● **TASK**
Output exactly, and only, the stretch of lines beginning at the line with "Where should I" and ending at the last line of the listing below. Drop the pictures.

● **DATASET CONTENT**
● ● ● ● ●

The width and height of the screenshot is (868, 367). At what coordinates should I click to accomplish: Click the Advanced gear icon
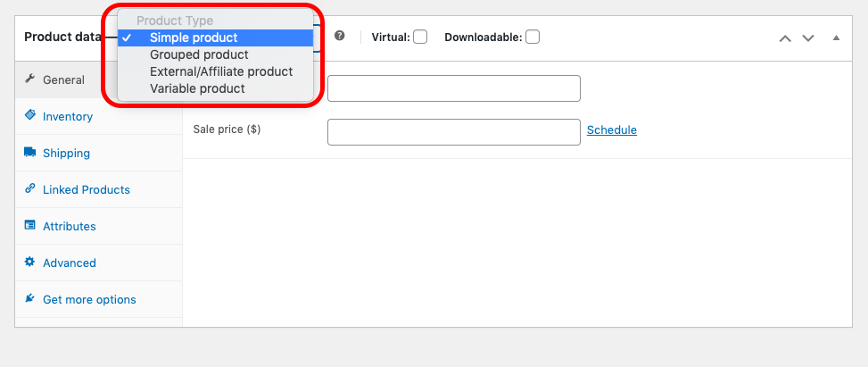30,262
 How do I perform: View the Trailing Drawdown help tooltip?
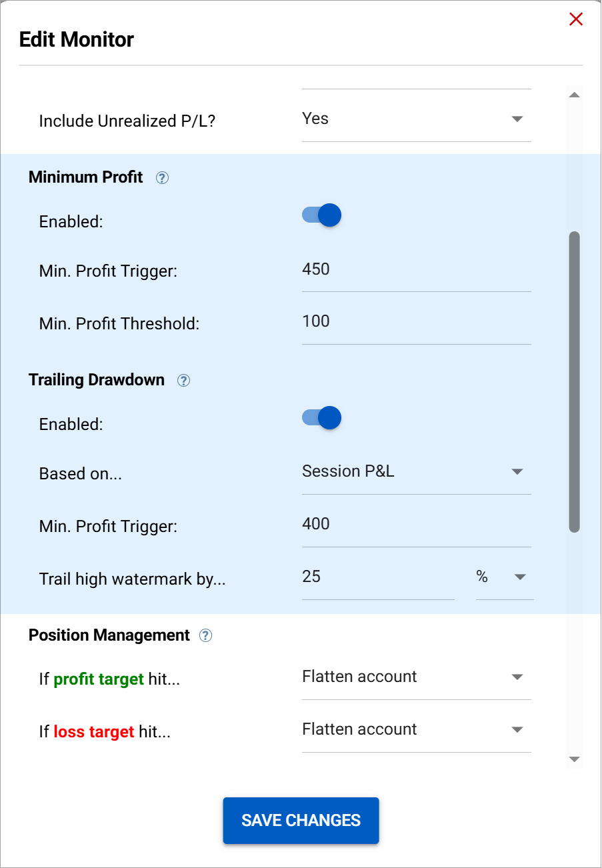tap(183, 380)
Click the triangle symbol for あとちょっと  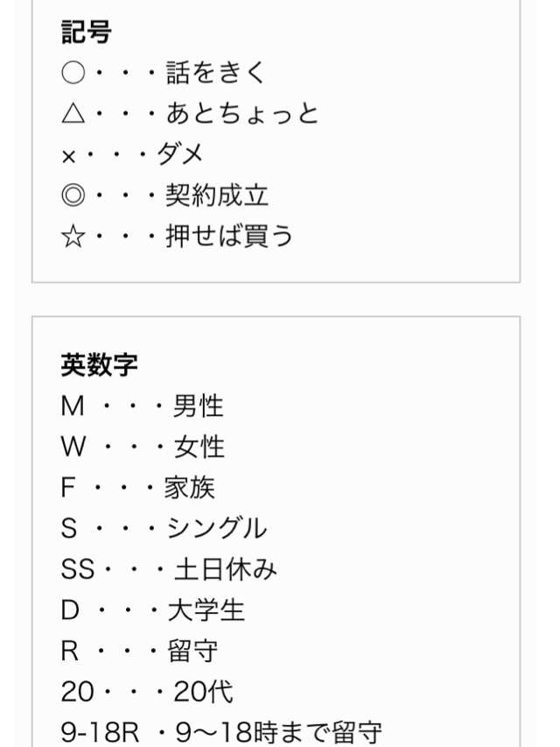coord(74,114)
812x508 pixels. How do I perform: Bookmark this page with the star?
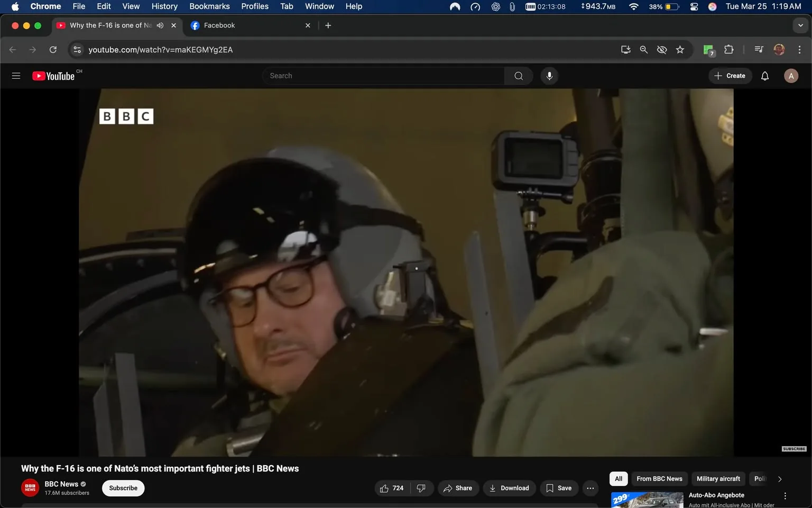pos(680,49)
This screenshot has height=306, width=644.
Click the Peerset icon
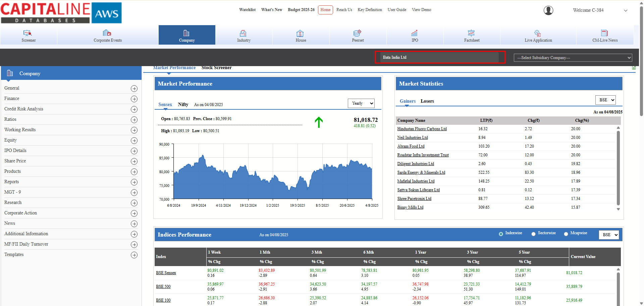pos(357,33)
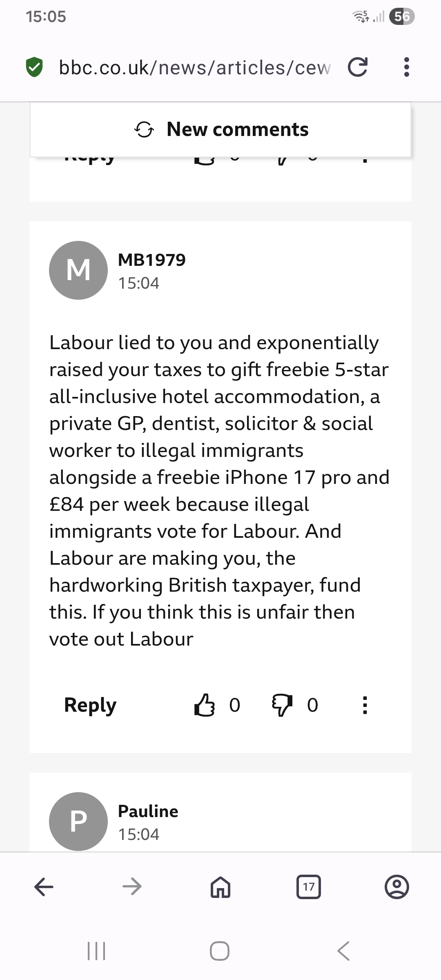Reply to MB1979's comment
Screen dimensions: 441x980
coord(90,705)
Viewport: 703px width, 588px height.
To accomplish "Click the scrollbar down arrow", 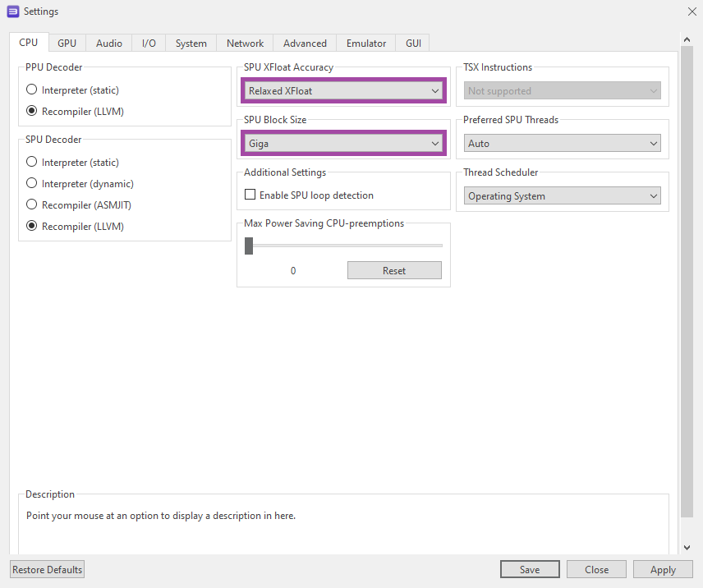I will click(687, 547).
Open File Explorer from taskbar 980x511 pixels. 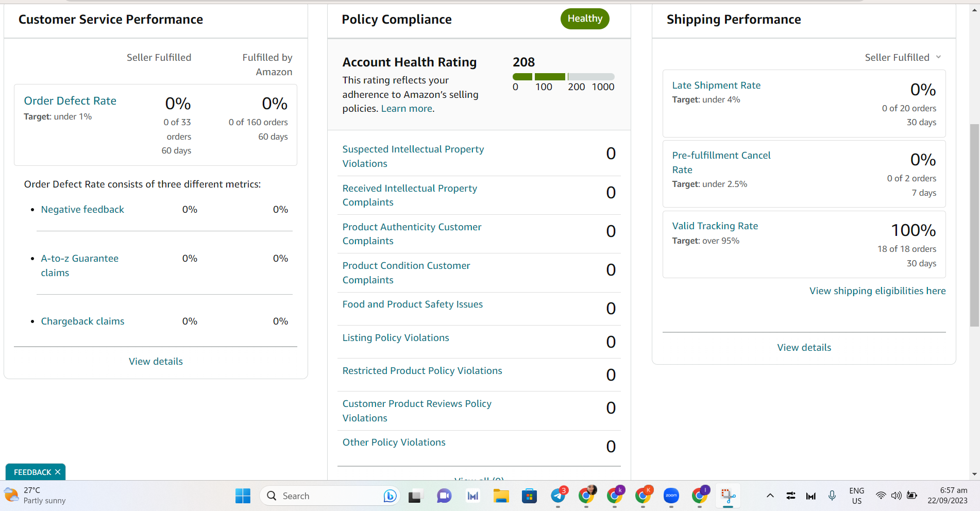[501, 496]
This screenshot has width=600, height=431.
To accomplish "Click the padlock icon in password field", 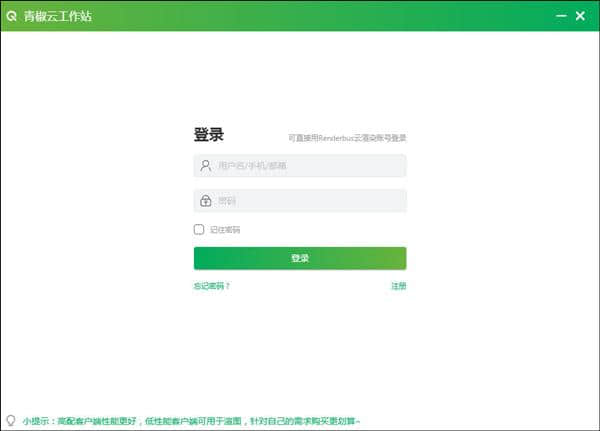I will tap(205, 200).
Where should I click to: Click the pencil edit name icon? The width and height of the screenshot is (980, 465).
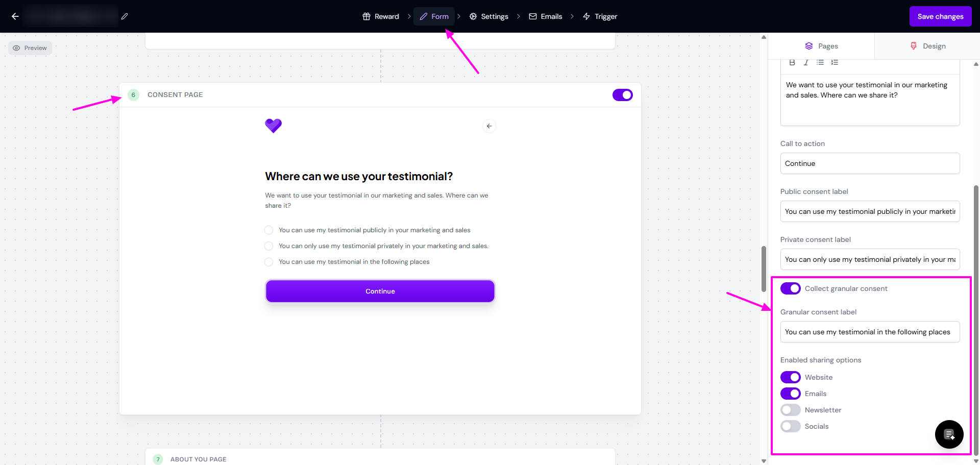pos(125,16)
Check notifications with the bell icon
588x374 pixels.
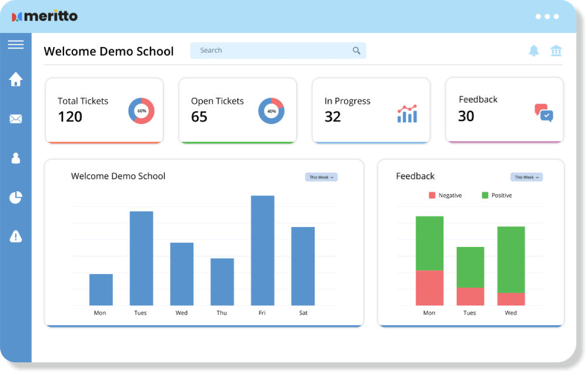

● ● ● ● ●

● **ANSWER SECTION**
Where should I click to: Click the pencil edit name icon? The width and height of the screenshot is (980, 465).
pos(125,16)
Check notifications with the bell icon
588x374 pixels.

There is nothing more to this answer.